MATERIALS PROVIDED START
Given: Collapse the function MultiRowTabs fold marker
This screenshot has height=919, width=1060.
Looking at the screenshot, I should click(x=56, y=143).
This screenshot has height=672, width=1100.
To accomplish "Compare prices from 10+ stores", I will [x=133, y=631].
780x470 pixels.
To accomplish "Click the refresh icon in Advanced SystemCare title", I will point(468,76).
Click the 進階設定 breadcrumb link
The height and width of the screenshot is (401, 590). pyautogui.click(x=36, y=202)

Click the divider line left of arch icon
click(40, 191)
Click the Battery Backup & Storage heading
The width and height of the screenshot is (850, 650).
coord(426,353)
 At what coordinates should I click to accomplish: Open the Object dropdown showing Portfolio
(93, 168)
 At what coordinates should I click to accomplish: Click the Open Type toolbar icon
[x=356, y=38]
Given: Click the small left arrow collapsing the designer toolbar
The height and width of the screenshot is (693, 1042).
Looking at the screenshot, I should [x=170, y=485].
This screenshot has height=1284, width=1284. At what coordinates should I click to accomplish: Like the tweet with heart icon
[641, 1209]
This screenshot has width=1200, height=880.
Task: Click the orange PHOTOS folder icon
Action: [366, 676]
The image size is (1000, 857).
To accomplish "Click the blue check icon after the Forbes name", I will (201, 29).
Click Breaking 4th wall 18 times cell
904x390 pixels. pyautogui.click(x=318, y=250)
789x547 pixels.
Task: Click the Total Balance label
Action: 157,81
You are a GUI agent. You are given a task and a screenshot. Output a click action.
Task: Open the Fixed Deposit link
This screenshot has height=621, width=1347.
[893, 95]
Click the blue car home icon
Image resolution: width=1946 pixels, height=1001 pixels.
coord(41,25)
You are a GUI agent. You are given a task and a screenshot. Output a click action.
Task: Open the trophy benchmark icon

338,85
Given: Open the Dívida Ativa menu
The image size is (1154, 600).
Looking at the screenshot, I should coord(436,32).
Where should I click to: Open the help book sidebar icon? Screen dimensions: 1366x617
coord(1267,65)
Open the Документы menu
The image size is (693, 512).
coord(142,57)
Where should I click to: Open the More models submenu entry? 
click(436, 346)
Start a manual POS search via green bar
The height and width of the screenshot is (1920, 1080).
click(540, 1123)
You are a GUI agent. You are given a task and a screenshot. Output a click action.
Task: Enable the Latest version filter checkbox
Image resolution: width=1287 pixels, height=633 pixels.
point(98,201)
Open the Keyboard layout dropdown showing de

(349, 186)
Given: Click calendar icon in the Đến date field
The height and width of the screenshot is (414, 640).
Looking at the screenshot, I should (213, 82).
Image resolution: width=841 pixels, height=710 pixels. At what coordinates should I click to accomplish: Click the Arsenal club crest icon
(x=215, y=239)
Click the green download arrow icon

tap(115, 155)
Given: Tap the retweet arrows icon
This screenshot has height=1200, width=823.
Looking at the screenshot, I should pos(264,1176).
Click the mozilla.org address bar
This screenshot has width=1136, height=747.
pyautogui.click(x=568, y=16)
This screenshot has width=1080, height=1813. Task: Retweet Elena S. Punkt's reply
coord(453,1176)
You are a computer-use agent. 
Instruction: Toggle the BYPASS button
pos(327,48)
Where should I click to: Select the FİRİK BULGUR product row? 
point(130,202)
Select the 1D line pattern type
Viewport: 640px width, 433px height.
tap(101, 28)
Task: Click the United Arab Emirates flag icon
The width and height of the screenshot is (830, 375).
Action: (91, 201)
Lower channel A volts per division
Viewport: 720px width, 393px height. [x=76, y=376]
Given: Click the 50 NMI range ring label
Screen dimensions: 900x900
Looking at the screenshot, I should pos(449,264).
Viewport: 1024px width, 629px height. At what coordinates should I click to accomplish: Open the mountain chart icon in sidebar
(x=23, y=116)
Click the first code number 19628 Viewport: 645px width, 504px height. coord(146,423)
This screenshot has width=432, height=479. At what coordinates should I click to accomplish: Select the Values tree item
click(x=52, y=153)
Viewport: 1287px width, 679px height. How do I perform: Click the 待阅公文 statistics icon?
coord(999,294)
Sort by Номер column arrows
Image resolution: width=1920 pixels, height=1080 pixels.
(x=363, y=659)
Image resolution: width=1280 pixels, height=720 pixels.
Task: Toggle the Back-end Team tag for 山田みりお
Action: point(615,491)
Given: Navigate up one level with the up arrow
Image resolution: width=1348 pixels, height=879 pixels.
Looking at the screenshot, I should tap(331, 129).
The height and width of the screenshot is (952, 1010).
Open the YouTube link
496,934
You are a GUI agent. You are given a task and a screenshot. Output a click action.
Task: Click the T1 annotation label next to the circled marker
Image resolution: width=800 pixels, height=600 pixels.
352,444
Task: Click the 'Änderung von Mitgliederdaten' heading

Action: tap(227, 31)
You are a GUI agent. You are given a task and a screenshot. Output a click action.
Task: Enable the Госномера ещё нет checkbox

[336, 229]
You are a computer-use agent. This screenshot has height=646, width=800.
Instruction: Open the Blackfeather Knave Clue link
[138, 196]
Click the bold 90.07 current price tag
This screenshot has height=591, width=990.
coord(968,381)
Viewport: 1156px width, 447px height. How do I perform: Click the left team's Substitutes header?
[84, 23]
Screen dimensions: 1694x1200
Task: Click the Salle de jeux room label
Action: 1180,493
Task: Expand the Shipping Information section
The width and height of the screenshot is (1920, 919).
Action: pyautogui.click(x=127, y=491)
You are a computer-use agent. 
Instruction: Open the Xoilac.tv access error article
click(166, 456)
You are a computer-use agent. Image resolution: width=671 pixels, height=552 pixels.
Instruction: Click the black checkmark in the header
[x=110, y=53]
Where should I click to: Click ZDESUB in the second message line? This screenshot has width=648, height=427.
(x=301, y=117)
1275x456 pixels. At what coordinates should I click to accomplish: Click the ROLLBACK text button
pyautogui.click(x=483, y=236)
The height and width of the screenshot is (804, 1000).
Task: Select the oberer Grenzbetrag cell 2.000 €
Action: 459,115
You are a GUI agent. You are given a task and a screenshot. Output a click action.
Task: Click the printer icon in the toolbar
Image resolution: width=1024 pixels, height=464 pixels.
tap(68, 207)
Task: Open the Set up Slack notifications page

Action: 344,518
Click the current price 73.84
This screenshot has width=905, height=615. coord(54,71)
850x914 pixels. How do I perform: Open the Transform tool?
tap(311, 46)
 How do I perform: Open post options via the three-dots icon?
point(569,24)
MATERIALS PROVIDED END
(EXERCISE BRIEF)
Your answer must be the lines from the one with "Instruction: Click the" through the last line of the data, repeated exactly and with nothing else.

(PROBLEM SOLUTION)
Instruction: Click the black checkmark in the header
[x=110, y=53]
Where should I click to: Click ZDESUB in the second message line? This screenshot has width=648, height=427.
(x=301, y=117)
1275x456 pixels. At what coordinates should I click to accomplish: Click the ROLLBACK text button
pyautogui.click(x=483, y=236)
The height and width of the screenshot is (804, 1000).
Task: Select the oberer Grenzbetrag cell 2.000 €
Action: 459,115
You are a GUI agent. You are given a task and a screenshot. Output a click action.
Task: Click the printer icon in the toolbar
Image resolution: width=1024 pixels, height=464 pixels.
tap(68, 207)
Task: Open the Set up Slack notifications page

Action: 344,518
Click the current price 73.84
This screenshot has width=905, height=615. coord(54,71)
850x914 pixels. How do I perform: Open the Transform tool?
tap(311, 46)
 How do I perform: Open post options via the three-dots icon?
point(569,24)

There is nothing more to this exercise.